Investire nella cultura: il progetto della Regione Lazio
In particolare, il bando sostiene progetti di investimento finalizzati alla promozione del patrimonio culturale del territorio laziale, attraverso l’allestimento di spazi all’interno dei “luoghi della cultura” individuati, ubicati nel Lazio e volti:

  • alla promozione di eventi e performance artistiche, ossia azioni eseguite dal vivo o tramite media con carattere di interdisciplinarietà tra settori tradizionali e nuove tecnologie, con forte impatto innovativo;
  • al miglioramento del networking delle strutture interessate;
  • alla promozione di artisti e figure specializzate legate all’artigianato artistico e alle specificità produttive dei territori interessati;
  • all’attuazione di attività laboratoriali innovative, rivolte a diversi target di pubblico, legate alle tematiche dei luoghi della cultura prescelti, in funzione dell’allestimento di mostre temporanee nelle quali saranno esposti i prodotti realizzati.

Investire nella cultura: il tema del progetto
I progetti di investimento dovranno riguardare gli ambiti/tematismi riferiti ai “luoghi della cultura”: musei, biblioteche e archivi, aree e parchi archeologici, complessi monumentali. (art. 101 del D.lgs 42/2004, Codice dei Beni Culturali).

La Regione, al fine di concentrare ed ottimizzare le risorse e le azioni messe in campo, ha individuato i “luoghi della cultura” sui quali intervenire prioritariamente che:

a. ricadono nei sistemi di valorizzazione del patrimonio culturale regionale (Città d’Etruria, Ville di Tivoli, Città di Fondazione come luoghi del contemporaneo, Cammini della Spiritualità, Ostia Antica e Fiumicino, Via Appia Antica), come individuati nelle DGR nn. 385/2015 e 504/2016;

b. sono compresi nei sistemi museali e nei sistemi bibliotecari riconosciuti dalla Regione Lazio (L.R. 42/1997 e determinazione n. G15171/2018);

c. riguardano i beni culturali individuati nel programma di valorizzazione Art Bonus-Regione Lazio (Legge 29 luglio 2014, n. 106 e s.m.i. recepita con DGR n. 678 del 15 novembre 2016).

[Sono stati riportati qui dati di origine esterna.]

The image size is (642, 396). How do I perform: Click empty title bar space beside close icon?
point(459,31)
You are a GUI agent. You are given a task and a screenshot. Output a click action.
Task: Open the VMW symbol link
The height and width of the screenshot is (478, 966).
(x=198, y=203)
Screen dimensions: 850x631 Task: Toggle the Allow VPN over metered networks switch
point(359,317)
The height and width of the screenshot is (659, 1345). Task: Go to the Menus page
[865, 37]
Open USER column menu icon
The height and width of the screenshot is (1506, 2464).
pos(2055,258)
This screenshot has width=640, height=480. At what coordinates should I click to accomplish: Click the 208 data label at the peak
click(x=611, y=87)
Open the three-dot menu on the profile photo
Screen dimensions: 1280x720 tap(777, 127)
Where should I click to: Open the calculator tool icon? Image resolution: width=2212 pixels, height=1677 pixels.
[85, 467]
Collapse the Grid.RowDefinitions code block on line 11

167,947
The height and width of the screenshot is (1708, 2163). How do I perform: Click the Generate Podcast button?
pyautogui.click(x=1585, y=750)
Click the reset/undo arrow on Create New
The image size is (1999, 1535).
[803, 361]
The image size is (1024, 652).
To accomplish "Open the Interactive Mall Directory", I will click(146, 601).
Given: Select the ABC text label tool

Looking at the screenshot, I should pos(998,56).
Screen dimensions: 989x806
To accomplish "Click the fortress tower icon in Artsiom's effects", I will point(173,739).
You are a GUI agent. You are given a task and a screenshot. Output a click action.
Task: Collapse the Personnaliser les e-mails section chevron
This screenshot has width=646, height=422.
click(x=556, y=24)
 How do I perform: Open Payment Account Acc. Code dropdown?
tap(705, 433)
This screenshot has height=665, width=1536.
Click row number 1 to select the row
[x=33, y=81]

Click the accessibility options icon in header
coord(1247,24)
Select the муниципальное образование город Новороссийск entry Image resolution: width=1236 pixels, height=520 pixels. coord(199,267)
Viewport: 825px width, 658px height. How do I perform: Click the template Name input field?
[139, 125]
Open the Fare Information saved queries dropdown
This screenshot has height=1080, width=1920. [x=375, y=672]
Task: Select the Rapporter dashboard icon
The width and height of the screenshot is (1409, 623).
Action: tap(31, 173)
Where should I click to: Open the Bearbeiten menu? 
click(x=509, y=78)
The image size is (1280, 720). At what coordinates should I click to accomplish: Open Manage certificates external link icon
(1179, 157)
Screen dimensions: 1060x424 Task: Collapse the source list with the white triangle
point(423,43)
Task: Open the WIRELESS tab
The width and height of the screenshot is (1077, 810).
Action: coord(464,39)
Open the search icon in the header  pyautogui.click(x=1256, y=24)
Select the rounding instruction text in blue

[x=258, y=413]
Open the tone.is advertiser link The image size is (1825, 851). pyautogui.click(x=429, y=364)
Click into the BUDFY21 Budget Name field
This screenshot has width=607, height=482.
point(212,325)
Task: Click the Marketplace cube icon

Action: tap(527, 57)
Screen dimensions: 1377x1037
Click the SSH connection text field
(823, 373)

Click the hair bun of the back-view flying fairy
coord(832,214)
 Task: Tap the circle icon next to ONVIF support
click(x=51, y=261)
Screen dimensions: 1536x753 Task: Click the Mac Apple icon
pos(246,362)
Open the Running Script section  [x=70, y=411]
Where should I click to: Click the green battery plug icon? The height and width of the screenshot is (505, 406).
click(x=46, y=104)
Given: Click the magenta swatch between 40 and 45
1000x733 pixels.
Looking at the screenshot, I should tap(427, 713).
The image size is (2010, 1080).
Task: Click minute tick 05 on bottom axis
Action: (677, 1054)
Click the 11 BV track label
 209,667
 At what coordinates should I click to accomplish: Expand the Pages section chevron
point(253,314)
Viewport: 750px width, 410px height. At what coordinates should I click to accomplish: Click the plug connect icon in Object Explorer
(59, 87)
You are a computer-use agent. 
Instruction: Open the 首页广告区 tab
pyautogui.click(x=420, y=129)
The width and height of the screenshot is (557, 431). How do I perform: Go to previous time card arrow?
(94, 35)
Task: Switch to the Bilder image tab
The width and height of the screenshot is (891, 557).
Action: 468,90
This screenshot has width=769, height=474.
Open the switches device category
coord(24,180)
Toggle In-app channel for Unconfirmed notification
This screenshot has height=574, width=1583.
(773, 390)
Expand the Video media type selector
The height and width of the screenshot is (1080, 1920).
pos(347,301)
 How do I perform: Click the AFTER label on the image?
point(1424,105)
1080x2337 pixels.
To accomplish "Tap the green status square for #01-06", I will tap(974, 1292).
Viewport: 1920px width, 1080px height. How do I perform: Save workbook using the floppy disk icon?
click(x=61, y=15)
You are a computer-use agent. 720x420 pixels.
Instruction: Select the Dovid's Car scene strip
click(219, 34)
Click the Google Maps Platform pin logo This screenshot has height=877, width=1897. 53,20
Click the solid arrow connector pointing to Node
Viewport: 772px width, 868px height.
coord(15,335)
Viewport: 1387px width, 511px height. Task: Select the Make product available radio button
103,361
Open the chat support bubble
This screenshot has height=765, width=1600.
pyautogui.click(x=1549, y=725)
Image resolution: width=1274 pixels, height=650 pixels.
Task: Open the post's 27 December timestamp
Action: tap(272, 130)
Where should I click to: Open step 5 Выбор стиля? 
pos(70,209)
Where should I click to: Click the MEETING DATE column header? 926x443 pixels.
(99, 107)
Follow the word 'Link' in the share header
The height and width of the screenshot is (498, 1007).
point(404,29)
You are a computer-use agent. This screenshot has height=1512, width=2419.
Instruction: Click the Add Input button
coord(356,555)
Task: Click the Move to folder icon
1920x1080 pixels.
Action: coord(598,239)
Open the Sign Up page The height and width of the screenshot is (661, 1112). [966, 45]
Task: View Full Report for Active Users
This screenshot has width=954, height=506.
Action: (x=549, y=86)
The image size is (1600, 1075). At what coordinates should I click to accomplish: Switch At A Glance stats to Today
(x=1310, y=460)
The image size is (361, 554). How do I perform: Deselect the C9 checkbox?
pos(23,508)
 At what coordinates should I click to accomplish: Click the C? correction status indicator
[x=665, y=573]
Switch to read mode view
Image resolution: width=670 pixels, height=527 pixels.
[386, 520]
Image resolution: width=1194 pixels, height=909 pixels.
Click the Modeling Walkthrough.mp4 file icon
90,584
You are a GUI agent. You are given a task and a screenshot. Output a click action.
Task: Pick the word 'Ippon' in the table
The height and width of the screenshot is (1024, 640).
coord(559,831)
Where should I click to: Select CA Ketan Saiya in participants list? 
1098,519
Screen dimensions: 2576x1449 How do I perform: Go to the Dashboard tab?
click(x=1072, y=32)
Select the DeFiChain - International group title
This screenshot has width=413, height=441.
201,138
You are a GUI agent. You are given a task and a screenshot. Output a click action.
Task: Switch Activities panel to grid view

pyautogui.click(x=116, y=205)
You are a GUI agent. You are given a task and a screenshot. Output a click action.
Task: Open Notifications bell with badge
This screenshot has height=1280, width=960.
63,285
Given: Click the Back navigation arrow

Pertanto, all’interno del criterio di priorità “Potenziali ricadute di filiera che ciascun tematismo ed ambito di azione propone”, è previsto un sottocriterio “Luoghi della cultura rientranti nella programmazione strategica regionale” con attribuzione di punteggio 0-3. Per “spazi culturali” si intendono gli stessi “luoghi della cultura” o loro parti, porzioni, pertinenze, succursali.

Investire nella cultura: come partecipare al progetto
Micro, piccole e medie imprese (PMI), in forma singola o aggregata, regolarmente costituite. I dossier di candidatura possono essere presentati anche da imprese in forma di aggregazioni stabili e non stabili.

Consiste in un contributo economico a fondo perduto fino a un massimo dell’80% delle spese ammissibili e comunque non superiore a 200.000 euro per singolo progetto.

Il dossier di candidatura deve essere presentato esclusivamente attraverso la procedura telematica accessibile dal sito www.regione.lazio.it/sigem dalle ore 12,00 del 16 gennaio 2019 alle ore 12,00 del 30 aprile 2019.

Il periodo per l’esecuzione del progetto è fissato al massimo in 12 mesi che decorrono dalla data di sottoscrizione dell’Atto di impegno da parte del beneficiario del contributo.